As Discover enters the home loan market for the first time, they are taking a different approach to direct mail offers. What can we learn from the credit card giant’s strategy?

Typical refinance loan offers focus on a rate as the primary incentive. Historically, this has been a sticky issue for financial marketers. Consumers don’t always know their current rate and can’t easily comprehend how much difference a lower rate might make. Consumers can’t calculate the changes in their heads, which leaves the financial institution with indecisive prospects who fail to respond to the offer.

While less common, a more effective approach to refi offers focuses on the monthly payment and how refinancing will reduce that payment. Here, a consumer immediately can see the reduction in monthly payments (more on those terms below). They can grasp the offer’s value without needing to know their current rate or running any calculations.

• **PROBLEMS TO SOLVE**:
1. Condense the paragraph of the refinance text that begins "Typical refinance loan offers" into a short bulleted list that keeps its main facts.
2. Replace "prospects" with "leads" in the stretch of the refinance text from "Typical refinance loan" through "running any calculations.", and give that stretch.

• **AVAILABLE DATA**:
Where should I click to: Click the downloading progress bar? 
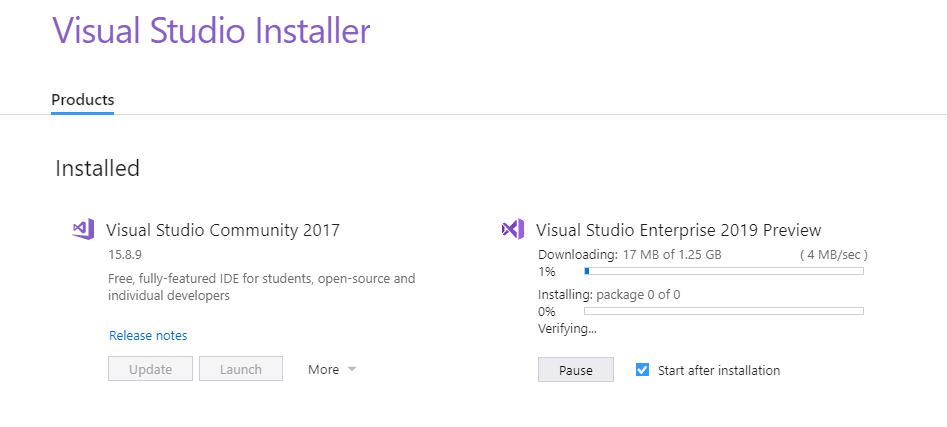pos(724,271)

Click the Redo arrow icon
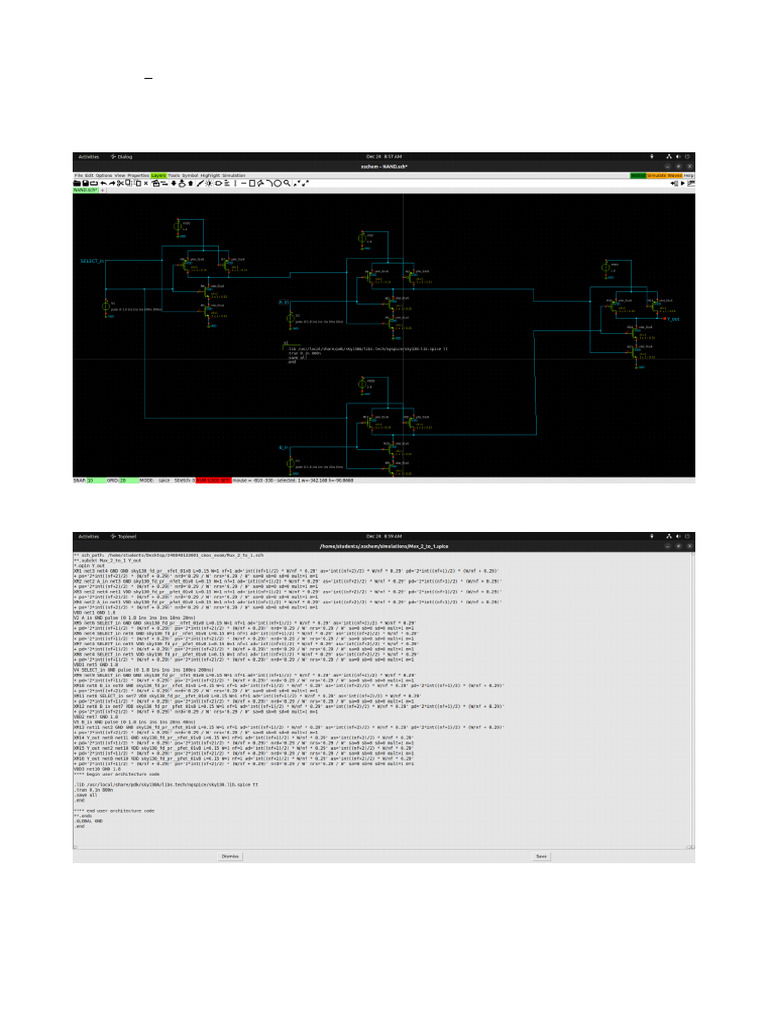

• **FINAL ANSWERS**:
1.
- Typical refinance offers use a rate as the main incentive, which has long been a sticky issue for financial marketers.
- Consumers don't always know their current rate and can't easily see how much a lower rate would matter.
- Unable to calculate the changes in their heads, prospects stay indecisive and don't respond to the offer.

2.
Typical refinance loan offers focus on a rate as the primary incentive. Historically, this has been a sticky issue for financial marketers. Consumers don’t always know their current rate and can’t easily comprehend how much difference a lower rate might make. Consumers can’t calculate the changes in their heads, which leaves the financial institution with indecisive leads who fail to respond to the offer.

While less common, a more effective approach to refi offers focuses on the monthly payment and how refinancing will reduce that payment. Here, a consumer immediately can see the reduction in monthly payments (more on those terms below). They can grasp the offer’s value without needing to know their current rate or running any calculations.